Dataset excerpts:
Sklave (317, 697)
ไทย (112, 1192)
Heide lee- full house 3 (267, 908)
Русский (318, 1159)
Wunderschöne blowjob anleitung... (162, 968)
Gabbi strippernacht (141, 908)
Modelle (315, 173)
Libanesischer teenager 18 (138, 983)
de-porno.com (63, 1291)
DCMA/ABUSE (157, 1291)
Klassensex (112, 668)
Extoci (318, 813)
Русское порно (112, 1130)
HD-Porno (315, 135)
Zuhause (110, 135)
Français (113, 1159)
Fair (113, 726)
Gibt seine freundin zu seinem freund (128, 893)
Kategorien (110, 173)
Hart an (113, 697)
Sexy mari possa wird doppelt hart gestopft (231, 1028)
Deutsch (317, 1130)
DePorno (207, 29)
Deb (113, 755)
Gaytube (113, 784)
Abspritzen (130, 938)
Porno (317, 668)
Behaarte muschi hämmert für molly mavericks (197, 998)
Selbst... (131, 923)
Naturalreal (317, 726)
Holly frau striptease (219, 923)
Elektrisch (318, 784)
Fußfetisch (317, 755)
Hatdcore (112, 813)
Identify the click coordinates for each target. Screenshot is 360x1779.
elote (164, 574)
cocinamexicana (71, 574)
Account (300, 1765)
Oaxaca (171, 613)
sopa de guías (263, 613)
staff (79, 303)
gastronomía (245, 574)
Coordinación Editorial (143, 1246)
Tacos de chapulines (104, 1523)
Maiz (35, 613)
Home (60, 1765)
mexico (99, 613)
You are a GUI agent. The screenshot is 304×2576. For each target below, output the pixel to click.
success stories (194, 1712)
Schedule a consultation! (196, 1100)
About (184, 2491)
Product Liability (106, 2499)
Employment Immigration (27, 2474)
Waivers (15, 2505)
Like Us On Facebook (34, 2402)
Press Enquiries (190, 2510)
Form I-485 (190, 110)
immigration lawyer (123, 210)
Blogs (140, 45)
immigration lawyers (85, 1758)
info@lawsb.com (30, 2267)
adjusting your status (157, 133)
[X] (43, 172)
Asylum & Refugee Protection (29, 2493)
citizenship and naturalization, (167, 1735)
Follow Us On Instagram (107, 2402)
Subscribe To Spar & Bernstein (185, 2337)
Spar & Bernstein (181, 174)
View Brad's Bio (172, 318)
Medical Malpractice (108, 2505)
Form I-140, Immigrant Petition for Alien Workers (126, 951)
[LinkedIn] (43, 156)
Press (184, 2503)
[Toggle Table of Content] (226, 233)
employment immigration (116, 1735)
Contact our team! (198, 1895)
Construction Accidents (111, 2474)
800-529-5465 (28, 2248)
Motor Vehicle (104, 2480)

▶ _WHAT THE TASK ASKS_: All that is wanted is the run of lines from the start of the data through the line containing "Coordinación Editorial (143, 1246)", copied word for word.

▶ _SOLUTION FOR THIS TASK_:
Sklave (317, 697)
ไทย (112, 1192)
Heide lee- full house 3 (267, 908)
Русский (318, 1159)
Wunderschöne blowjob anleitung... (162, 968)
Gabbi strippernacht (141, 908)
Modelle (315, 173)
Libanesischer teenager 18 (138, 983)
de-porno.com (63, 1291)
DCMA/ABUSE (157, 1291)
Klassensex (112, 668)
Extoci (318, 813)
Русское порно (112, 1130)
HD-Porno (315, 135)
Zuhause (110, 135)
Français (113, 1159)
Fair (113, 726)
Gibt seine freundin zu seinem freund (128, 893)
Kategorien (110, 173)
Hart an (113, 697)
Sexy mari possa wird doppelt hart gestopft (231, 1028)
Deutsch (317, 1130)
DePorno (207, 29)
Deb (113, 755)
Gaytube (113, 784)
Abspritzen (130, 938)
Porno (317, 668)
Behaarte muschi hämmert für molly mavericks (197, 998)
Selbst... (131, 923)
Naturalreal (317, 726)
Holly frau striptease (219, 923)
Elektrisch (318, 784)
Fußfetisch (317, 755)
Hatdcore (112, 813)
Identify the click coordinates for each target. Screenshot is 360x1779.
elote (164, 574)
cocinamexicana (71, 574)
Account (300, 1765)
Oaxaca (171, 613)
sopa de guías (263, 613)
staff (79, 303)
gastronomía (245, 574)
Coordinación Editorial (143, 1246)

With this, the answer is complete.